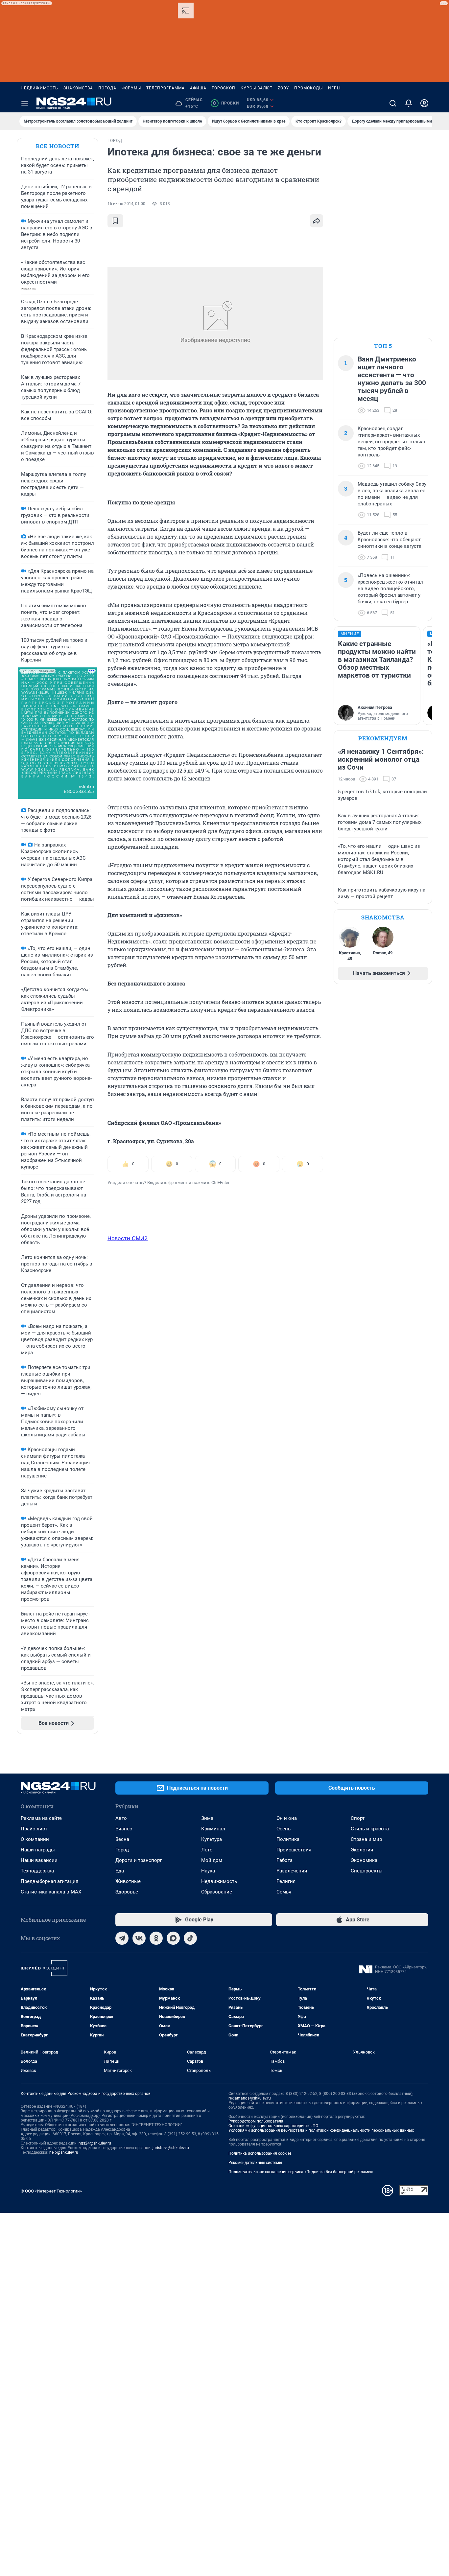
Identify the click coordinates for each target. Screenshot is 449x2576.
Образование (216, 1892)
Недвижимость (39, 88)
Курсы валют (256, 88)
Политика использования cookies (260, 2153)
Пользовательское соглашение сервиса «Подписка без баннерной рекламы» (300, 2172)
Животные (128, 1881)
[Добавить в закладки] (115, 220)
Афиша (198, 88)
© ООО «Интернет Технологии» (51, 2191)
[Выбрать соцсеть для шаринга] (316, 220)
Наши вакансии (39, 1860)
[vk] (139, 1938)
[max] (173, 1938)
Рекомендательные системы (255, 2162)
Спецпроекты (367, 1871)
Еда (119, 1871)
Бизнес (123, 1829)
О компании (35, 1839)
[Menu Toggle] (25, 103)
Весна (122, 1839)
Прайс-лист (34, 1829)
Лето (207, 1850)
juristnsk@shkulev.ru (171, 2148)
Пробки (226, 103)
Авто (121, 1818)
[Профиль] (424, 103)
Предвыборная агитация (49, 1881)
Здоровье (126, 1892)
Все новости (57, 146)
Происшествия (293, 1850)
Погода (107, 88)
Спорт (358, 1818)
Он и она (286, 1818)
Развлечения (291, 1871)
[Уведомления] (408, 103)
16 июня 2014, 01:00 (126, 203)
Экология (362, 1850)
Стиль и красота (370, 1829)
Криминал (213, 1829)
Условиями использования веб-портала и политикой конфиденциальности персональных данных (321, 2130)
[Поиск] (393, 103)
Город (122, 1850)
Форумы (131, 88)
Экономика (364, 1860)
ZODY (283, 88)
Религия (285, 1881)
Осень (283, 1829)
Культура (211, 1839)
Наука (208, 1871)
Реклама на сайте (41, 1818)
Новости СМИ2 (127, 1238)
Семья (283, 1892)
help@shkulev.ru (63, 2152)
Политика (287, 1839)
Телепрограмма (165, 88)
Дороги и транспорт (138, 1860)
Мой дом (211, 1860)
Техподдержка (37, 1871)
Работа (284, 1860)
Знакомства (78, 88)
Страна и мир (366, 1839)
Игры (334, 88)
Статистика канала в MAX (51, 1892)
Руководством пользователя (255, 2121)
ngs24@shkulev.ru (95, 2143)
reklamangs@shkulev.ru (249, 2098)
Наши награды (38, 1850)
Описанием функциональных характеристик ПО (273, 2125)
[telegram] (122, 1938)
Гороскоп (223, 88)
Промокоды (308, 88)
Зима (207, 1818)
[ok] (156, 1938)
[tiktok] (190, 1938)
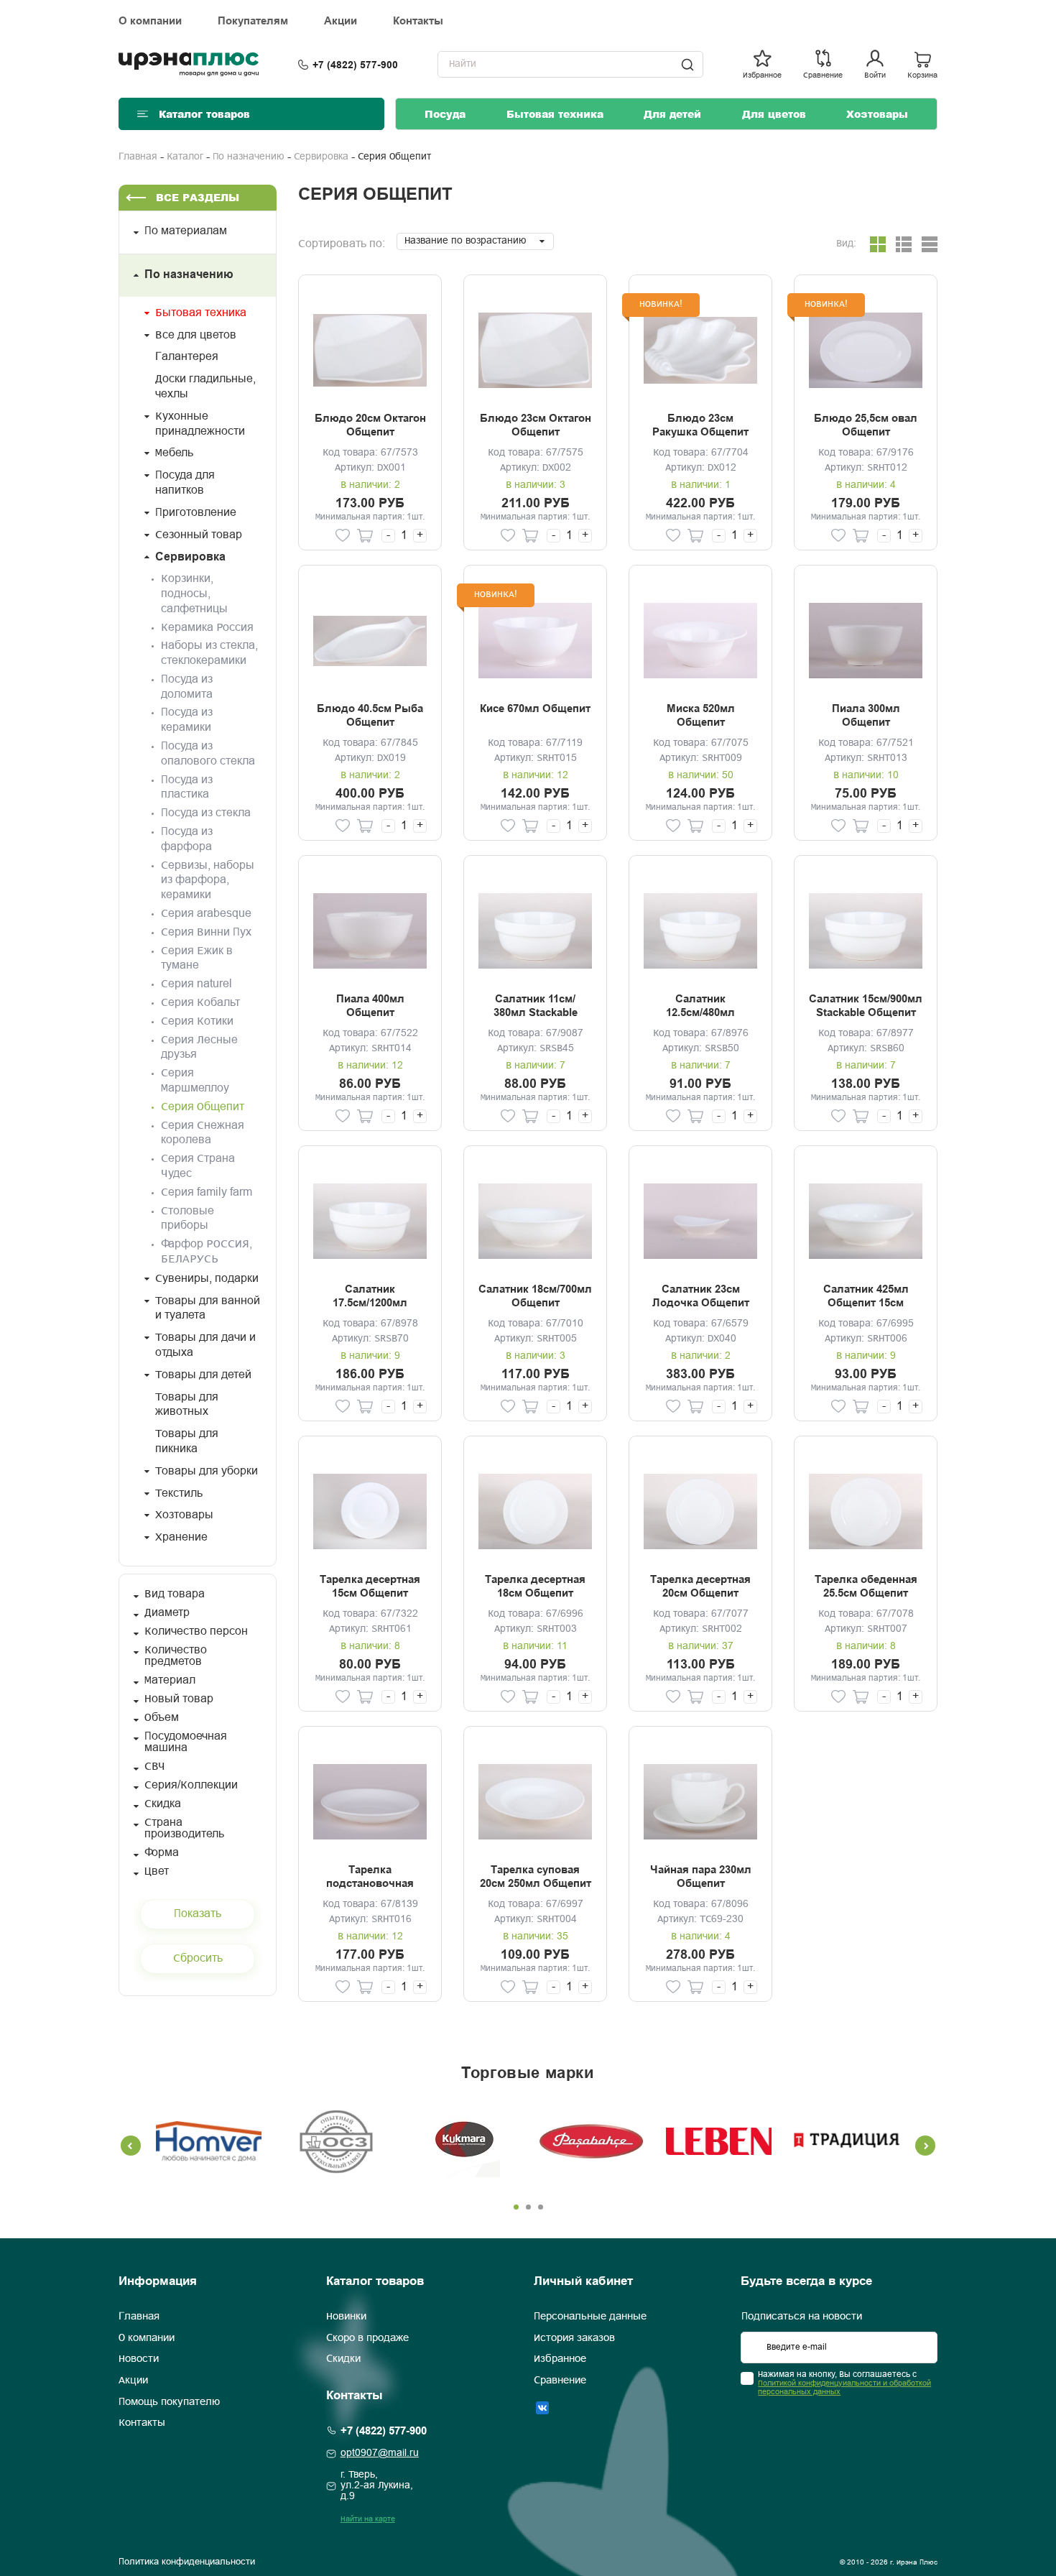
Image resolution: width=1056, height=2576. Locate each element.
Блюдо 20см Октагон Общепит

● **INSTRUCTIONS FOR THE TASK**
Filter by the word "Политика": copy every line of the data that holds it.

● **EXERCISE ANSWER**
Политика использования cookies (260, 2153)
Политика (287, 1839)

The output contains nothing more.